## Work to be completed
Line by line, the data below should be set down unchanged, with images excluded.
*** Data shown ***
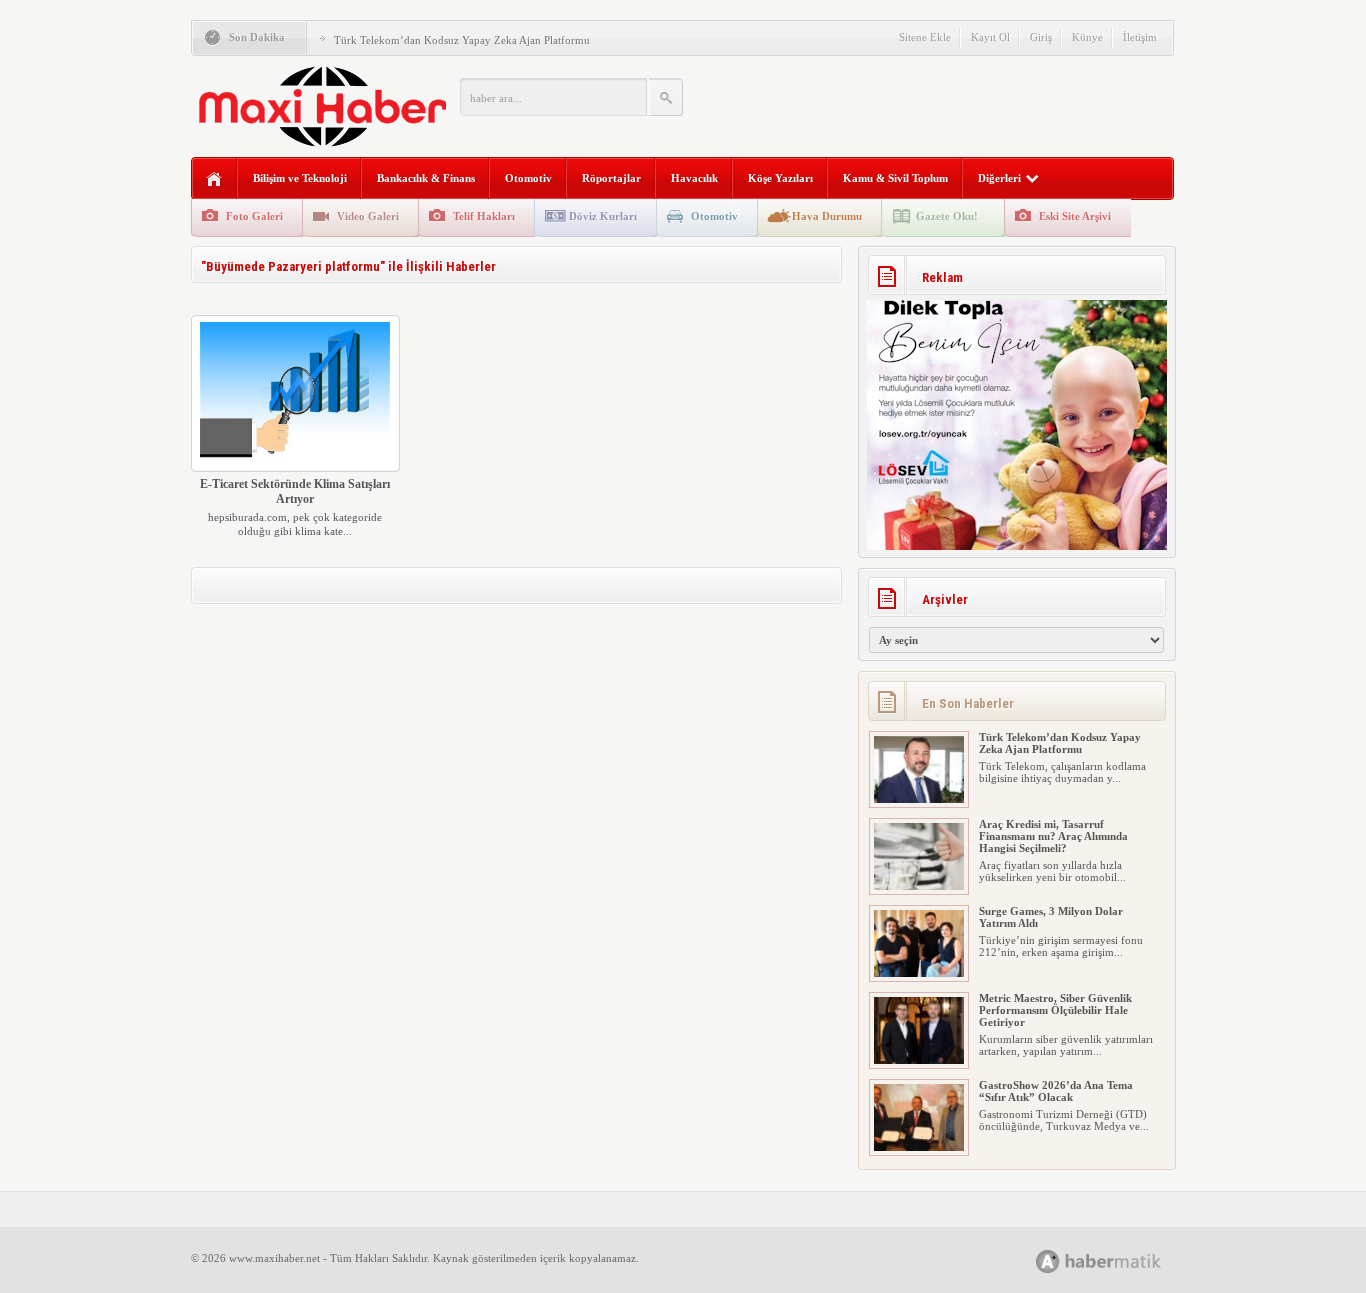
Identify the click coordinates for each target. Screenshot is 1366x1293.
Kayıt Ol (990, 37)
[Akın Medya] (1048, 1261)
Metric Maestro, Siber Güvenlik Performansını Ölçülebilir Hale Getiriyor (1055, 1010)
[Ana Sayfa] (214, 179)
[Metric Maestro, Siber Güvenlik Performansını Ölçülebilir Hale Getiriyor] (919, 1060)
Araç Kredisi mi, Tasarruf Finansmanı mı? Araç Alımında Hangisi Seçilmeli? (1053, 836)
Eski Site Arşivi (1075, 216)
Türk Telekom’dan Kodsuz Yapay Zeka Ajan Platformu (462, 40)
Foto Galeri (254, 216)
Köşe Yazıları (780, 178)
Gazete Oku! (947, 216)
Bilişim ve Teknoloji (300, 178)
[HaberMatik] (1120, 1260)
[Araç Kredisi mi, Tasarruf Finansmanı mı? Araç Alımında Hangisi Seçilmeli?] (919, 886)
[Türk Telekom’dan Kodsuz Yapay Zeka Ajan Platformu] (919, 799)
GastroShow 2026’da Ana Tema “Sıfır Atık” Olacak (1056, 1091)
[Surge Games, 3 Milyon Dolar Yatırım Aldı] (919, 973)
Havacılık (694, 178)
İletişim (1140, 37)
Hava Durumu (827, 216)
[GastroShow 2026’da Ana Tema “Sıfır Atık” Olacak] (919, 1147)
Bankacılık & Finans (426, 178)
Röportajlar (611, 178)
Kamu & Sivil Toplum (895, 178)
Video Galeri (368, 216)
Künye (1087, 37)
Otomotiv (528, 178)
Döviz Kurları (603, 216)
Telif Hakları (484, 216)
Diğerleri (999, 178)
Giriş (1041, 37)
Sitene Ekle (925, 37)
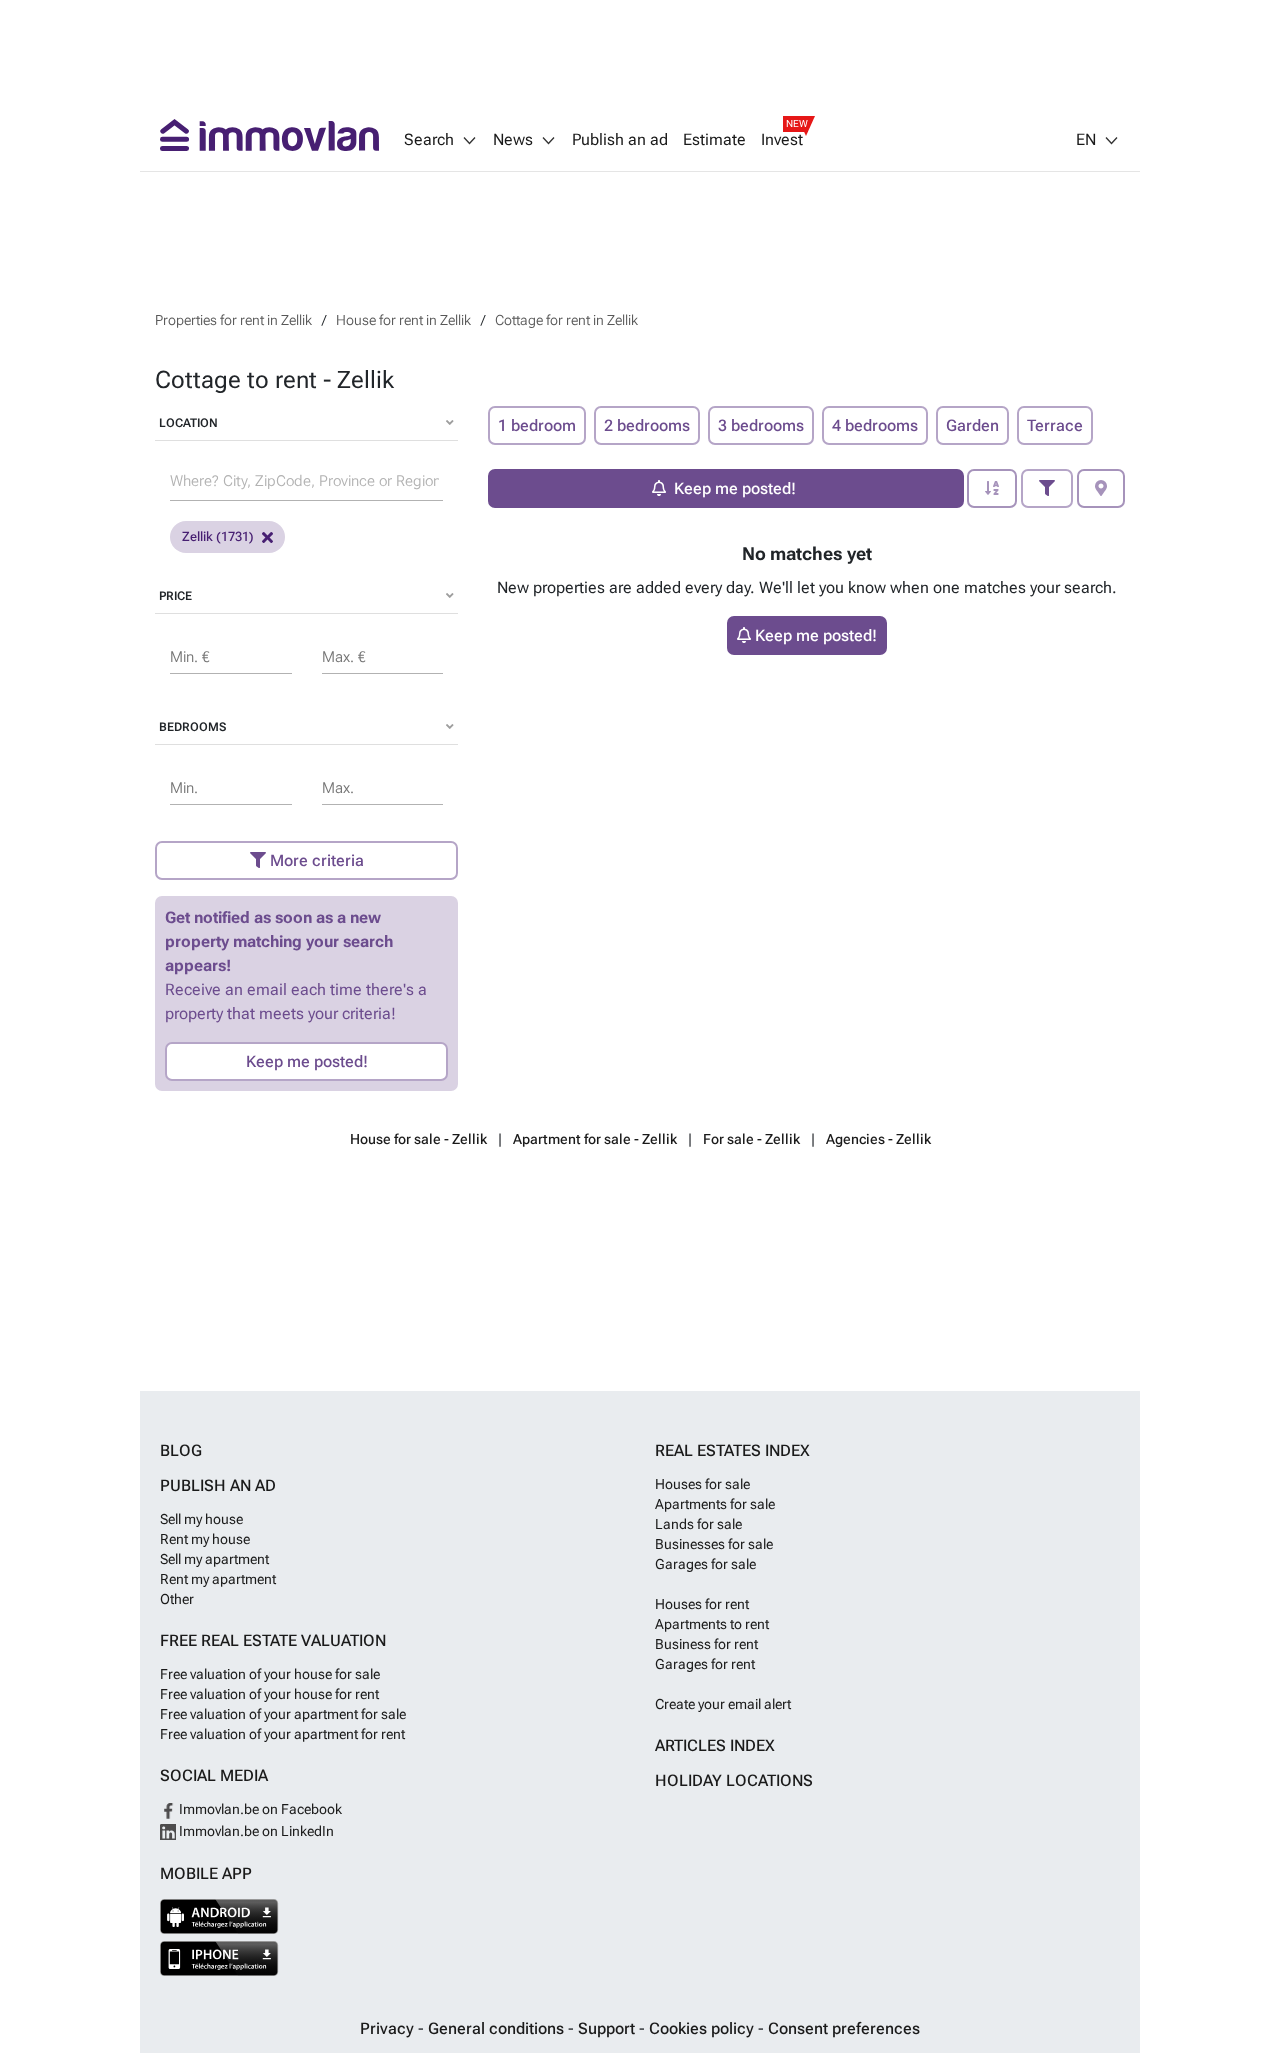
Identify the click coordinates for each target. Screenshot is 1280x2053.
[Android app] (219, 1916)
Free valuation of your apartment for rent (282, 1734)
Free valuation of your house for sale (270, 1674)
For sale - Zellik (751, 1139)
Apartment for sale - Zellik (595, 1139)
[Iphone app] (219, 1958)
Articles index (715, 1745)
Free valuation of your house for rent (269, 1694)
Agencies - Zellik (878, 1139)
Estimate (714, 140)
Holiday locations (734, 1780)
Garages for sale (705, 1564)
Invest (782, 140)
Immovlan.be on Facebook (259, 1809)
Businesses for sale (714, 1544)
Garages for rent (705, 1664)
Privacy (389, 2028)
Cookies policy (703, 2028)
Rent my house (205, 1539)
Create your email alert (723, 1704)
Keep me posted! (307, 1061)
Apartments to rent (712, 1624)
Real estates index (732, 1450)
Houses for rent (702, 1604)
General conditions (498, 2028)
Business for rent (706, 1644)
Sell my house (201, 1519)
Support (608, 2028)
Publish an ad (620, 140)
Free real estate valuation (273, 1640)
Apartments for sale (715, 1504)
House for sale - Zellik (418, 1139)
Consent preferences (844, 2028)
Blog (181, 1450)
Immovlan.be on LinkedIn (255, 1831)
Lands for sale (698, 1524)
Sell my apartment (214, 1559)
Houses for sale (702, 1484)
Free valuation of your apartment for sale (283, 1714)
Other (177, 1599)
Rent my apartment (218, 1579)
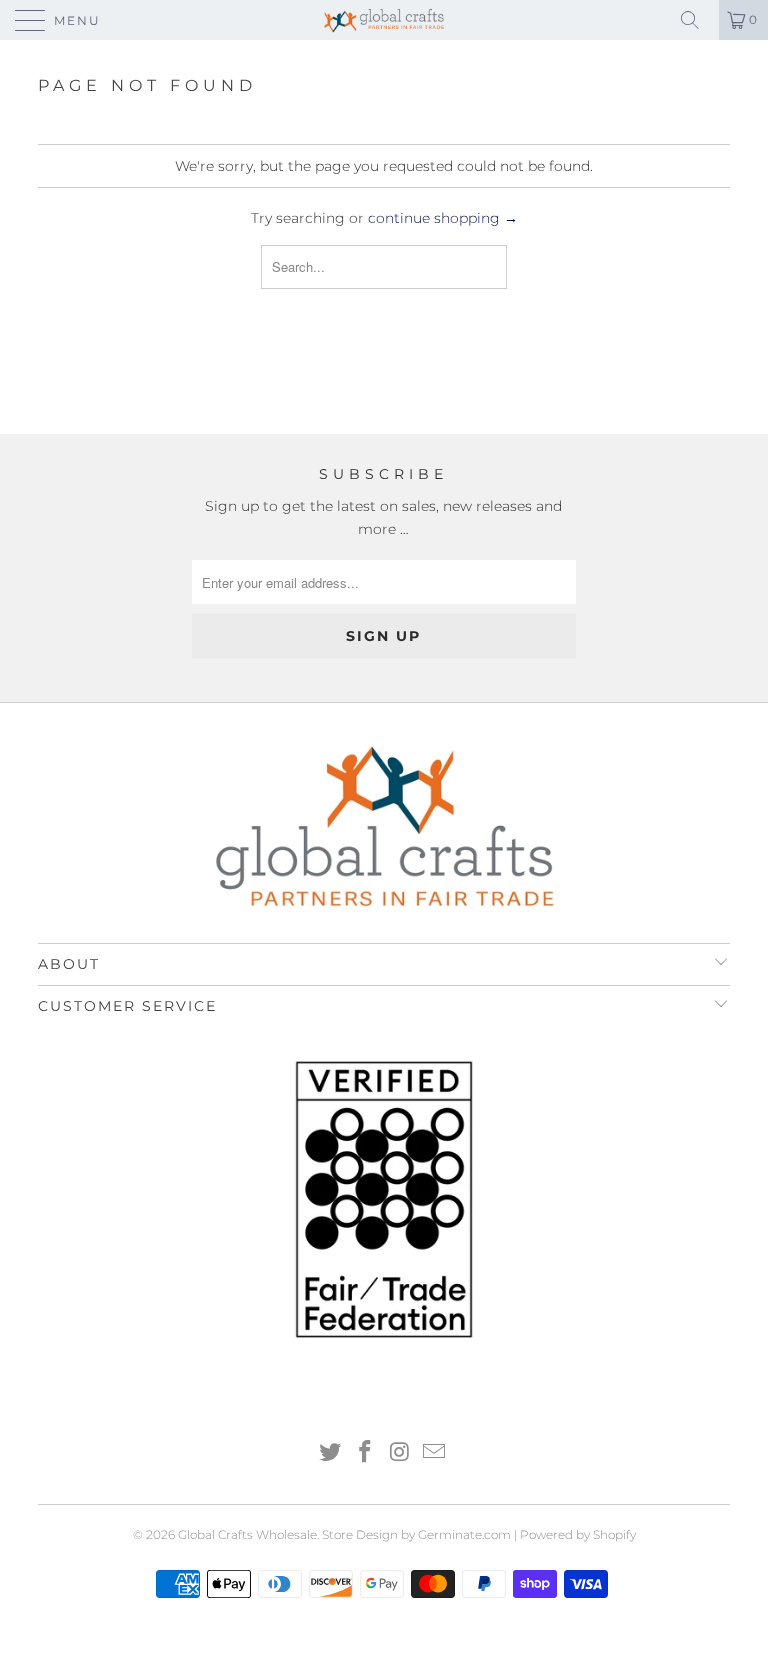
*** End of Data shown ***
## Result of this exercise
Identify the click coordinates for each target. Screenshot is 1366x1293.
Kayıt Ol (990, 37)
[Akın Medya] (1048, 1261)
Metric Maestro, Siber Güvenlik Performansını Ölçülebilir Hale Getiriyor (1055, 1010)
[Ana Sayfa] (214, 179)
[Metric Maestro, Siber Güvenlik Performansını Ölçülebilir Hale Getiriyor] (919, 1060)
Araç Kredisi mi, Tasarruf Finansmanı mı? Araç Alımında Hangisi Seçilmeli? (1053, 836)
Eski Site Arşivi (1075, 216)
Türk Telekom’dan Kodsuz Yapay Zeka Ajan Platformu (462, 40)
Foto Galeri (254, 216)
Köşe Yazıları (780, 178)
Gazete Oku! (947, 216)
Bilişim ve Teknoloji (300, 178)
[HaberMatik] (1120, 1260)
[Araç Kredisi mi, Tasarruf Finansmanı mı? Araç Alımında Hangisi Seçilmeli?] (919, 886)
[Türk Telekom’dan Kodsuz Yapay Zeka Ajan Platformu] (919, 799)
GastroShow 2026’da Ana Tema “Sıfır Atık” Olacak (1056, 1091)
[Surge Games, 3 Milyon Dolar Yatırım Aldı] (919, 973)
Havacılık (694, 178)
İletişim (1140, 37)
Hava Durumu (827, 216)
[GastroShow 2026’da Ana Tema “Sıfır Atık” Olacak] (919, 1147)
Bankacılık & Finans (426, 178)
Röportajlar (611, 178)
Kamu & Sivil Toplum (895, 178)
Video Galeri (368, 216)
Künye (1087, 37)
Otomotiv (528, 178)
Döviz Kurları (603, 216)
Telif Hakları (484, 216)
Diğerleri (999, 178)
Giriş (1041, 37)
Sitene Ekle (925, 37)
Identify the click coordinates for each target. Screenshot is 1280x2053.
[Android app] (219, 1916)
Free valuation of your apartment for rent (282, 1734)
Free valuation of your house for sale (270, 1674)
For sale - Zellik (751, 1139)
Apartment for sale - Zellik (595, 1139)
[Iphone app] (219, 1958)
Articles index (715, 1745)
Free valuation of your house for rent (269, 1694)
Agencies - Zellik (878, 1139)
Estimate (714, 140)
Holiday locations (734, 1780)
Garages for sale (705, 1564)
Invest (782, 140)
Immovlan.be on Facebook (259, 1809)
Businesses for sale (714, 1544)
Garages for rent (705, 1664)
Privacy (389, 2028)
Cookies policy (703, 2028)
Rent my house (205, 1539)
Create your email alert (723, 1704)
Keep me posted! (307, 1061)
Apartments to rent (712, 1624)
Real estates index (732, 1450)
Houses for rent (702, 1604)
General conditions (498, 2028)
Business for rent (706, 1644)
Sell my house (201, 1519)
Support (608, 2028)
Publish an ad (620, 140)
Free real estate valuation (273, 1640)
Apartments for sale (715, 1504)
House for sale - Zellik (418, 1139)
Consent preferences (844, 2028)
Blog (181, 1450)
Immovlan.be on LinkedIn (255, 1831)
Lands for sale (698, 1524)
Sell my apartment (214, 1559)
Houses for sale (702, 1484)
Free valuation of your apartment for sale (283, 1714)
Other (177, 1599)
Rent my apartment (218, 1579)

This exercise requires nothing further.